The range of 60 - 100 arc seconds is considered normal and 100 - 400 arc seconds as subnormal binocularity [35]. In a previous study, the stereoacuity levels reduced in proportion to the degree of anisometropia in all patients. Further, 1 D of spherical anisometropia reduced stereoacuity to an average of 57 - 59 arc seconds. Further, 1 D of cylindrical anisometropia decreased stereoacuity to an average of 51 - 56 arc seconds, and 3 D of anisometropia, regardless of type, resulted in the significant reduction of stereoacuity in all patients [36]. Some studies have shown a slight decline in stereopsis with age among people aged 17 - 83 years, and this finding was more likely to be attributed to fusional capacity failure than stereopsis deficiency at the cortical level [37].
Stereopsis is essential for seeing the world in three dimensions, and it also plays a key role in visuomotor skills [38]. The loss of stereopsis affects the performance of several daily motor skills necessary to perform nearby tasks such as manipulation of objects and distance such as driving and sports [10]. This study showed that both spherical and cylindrical anisometropia had an impact on significant diminution in stereopsis.
Patients with anisometropia and controls significantly differed in terms of stereoacuity, but not aniseikonia (p < 0.001, Table 7). Using Spearman’s correlation coefficient, we found no significant correlation between stereoacuity and aniseikonia (r = 0.058; p = 0.535) in the NA group (Figure 1). However, there was a positive and significant correlation between aniseikonia and stereoacuity in log10 arc seconds in the anisometropia group (r = 0.281; p < 0.001; Figure 2).
In the research of Krarup et al. [19], the surgical task score significantly decreased with increasing anisometropia, and there was a negative correlation between an increase in the mean arc seconds assessed using the Randot® stereo test and both spherical anisometropia and cylindrical anisometropia were associated with decreased stereoacuity. Moreover, the reduction in test scores was significant even at 1 D of anisometropia. Therefore, even a small degree of anisometropia could cause a substantial loss in surgical dexterity, as tested in a simulated environment.

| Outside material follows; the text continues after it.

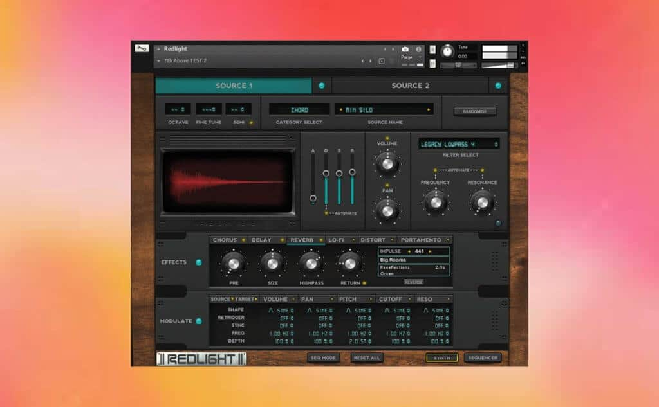Select the Source 2 tab
The image size is (659, 407).
coord(411,86)
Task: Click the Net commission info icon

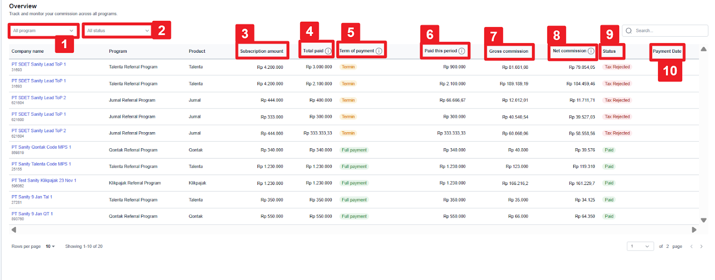Action: tap(591, 51)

The current study had several limitations. That is, only individuals of varying ages who were not treated previously for amblyopia were included. Some conclusions regarding the nature of the effect of anisometropia corrected on the visual system can be drawn from the evaluation of the patients in this study: a trend for worsening acuity in the RE, LE, BCVA difference and Worst Eye, and worsening stereoacuity in each type of anisometropia defined in this study. Cylindrical hyperopic anisometropia (CHA) resulted in a statically significant worsening visual acuity level and stereoacuity than cylindrical myopic (CMA) or spherical myopic anisometropia.